No ICC for IPv6 nework if "--internal" is used
bephinix opened this issue · comments
Problem/Bug
Running a fresh Docker CE system without the default bridge and only a custo network created with the following command:
sudo docker network create --ipv6 --subnet 172.22.99.0/24 --subnet fdef:0:0:99::/64 --internal my99
iptables (IPv4) FORWARD (and referenced) chains:
Chain FORWARD (policy DROP 0 packets, 0 bytes)
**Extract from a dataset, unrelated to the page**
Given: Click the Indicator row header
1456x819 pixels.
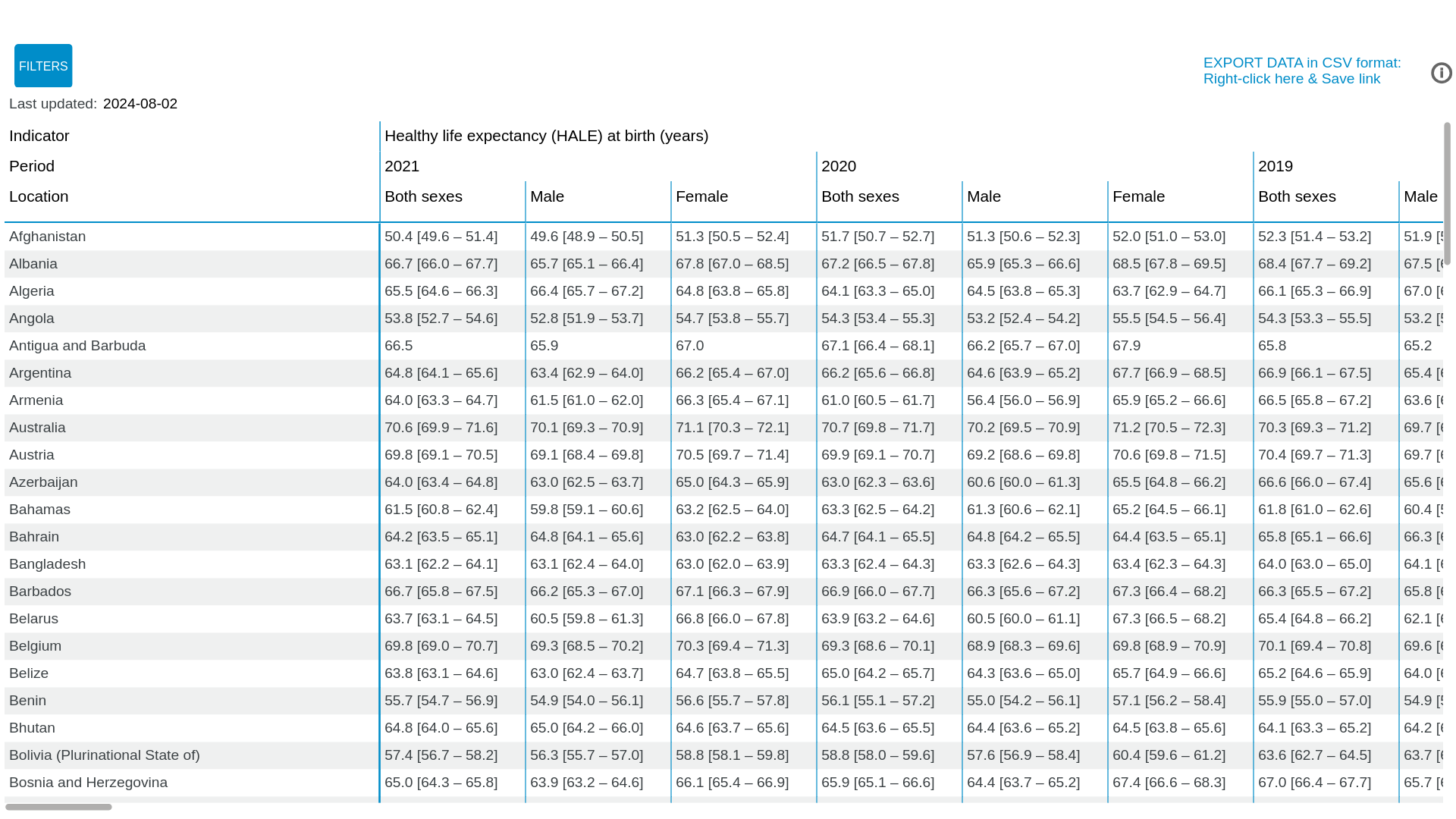Looking at the screenshot, I should (x=39, y=136).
pkts bytes target prot opt in out source destination
0 0 DOCKER-USER all -- * * 0.0.0.0/0 0.0.0.0/0
0 0 DOCKER-ISOLATION-STAGE-1 all -- * * 0.0.0.0/0 0.0.0.0/0
0 0 ACCEPT all -- br-d403f56263c1 br-d403f56263c1 0.0.0.0/0 0.0.0.0/0
Chain DOCKER (0 references)
pkts bytes target prot opt in out source destination
Chain DOCKER-ISOLATION-STAGE-1 (1 references)
pkts bytes target prot opt in out source destination
0 0 DROP all -- * br-d403f56263c1 !172.30.99.0/24 0.0.0.0/0
0 0 DROP all -- br-d403f56263c1 * 0.0.0.0/0 !172.30.99.0/24
0 0 RETURN all -- * * 0.0.0.0/0 0.0.0.0/0
ip6tables (IPv6) FORWARD (and referenced) chains:
Chain FORWARD (policy DROP 0 packets, 0 bytes)
pkts bytes target prot opt in out source destination
0 0 DOCKER-ISOLATION all * * ::/0 ::/0
Chain DOCKER-ISOLATION (1 references)
pkts bytes target prot opt in out source destination
0 0 DROP all * br-d403f56263c1 !fddd:0:0:99::/64 ::/0
0 0 DROP all br-d403f56263c1 * ::/0 !fddd:0:0:99::/64
0 0 RETURN all * * ::/0 ::/0
As you can see, ip6tables is missing a rule to allow traffic between containers on such an "--internal" network.
Solution/Fix
We need to change this part of manager.go
:
if network.internal {
return &Ruleset{
NewPrependRule(TableFilter, ChainDockerIsolation,
"!", "-s", network.subnet.String(),
"-o", network.bridge,
"-j", "DROP"),
NewPrependRule(TableFilter, ChainDockerIsolation,
"!", "-d", network.subnet.String(),
"-i", network.bridge,
"-j", "DROP"),
}
}
iccAction := "ACCEPT"
if !network.icc {
iccAction = "DROP"
}
We have to check for icc flag before creating the ruleset for an internal network.
If you would set icc to false for this internal network, FORWARD will contain the following rule:
0 0 DROP all -- br-d403f56263c1 br-d403f56263c1 0.0.0.0/0 0.0.0.0/0
So we only need to move the icc check before the internal ruleset generation and always create a rule, wich will use iccAction as its action.
@robbertkl I will create a MR/PR.
Awesome! Looking forward to your PR!
Just wanted to let you know that it's a bit more convenient to compare rules by using iptables-save
and ip6tables-save
.
Just wanted to let you know that it's a bit more convenient to compare rules by using
iptables-save
andip6tables-save
.
Oh, I forgot. Just copied it from my terminal.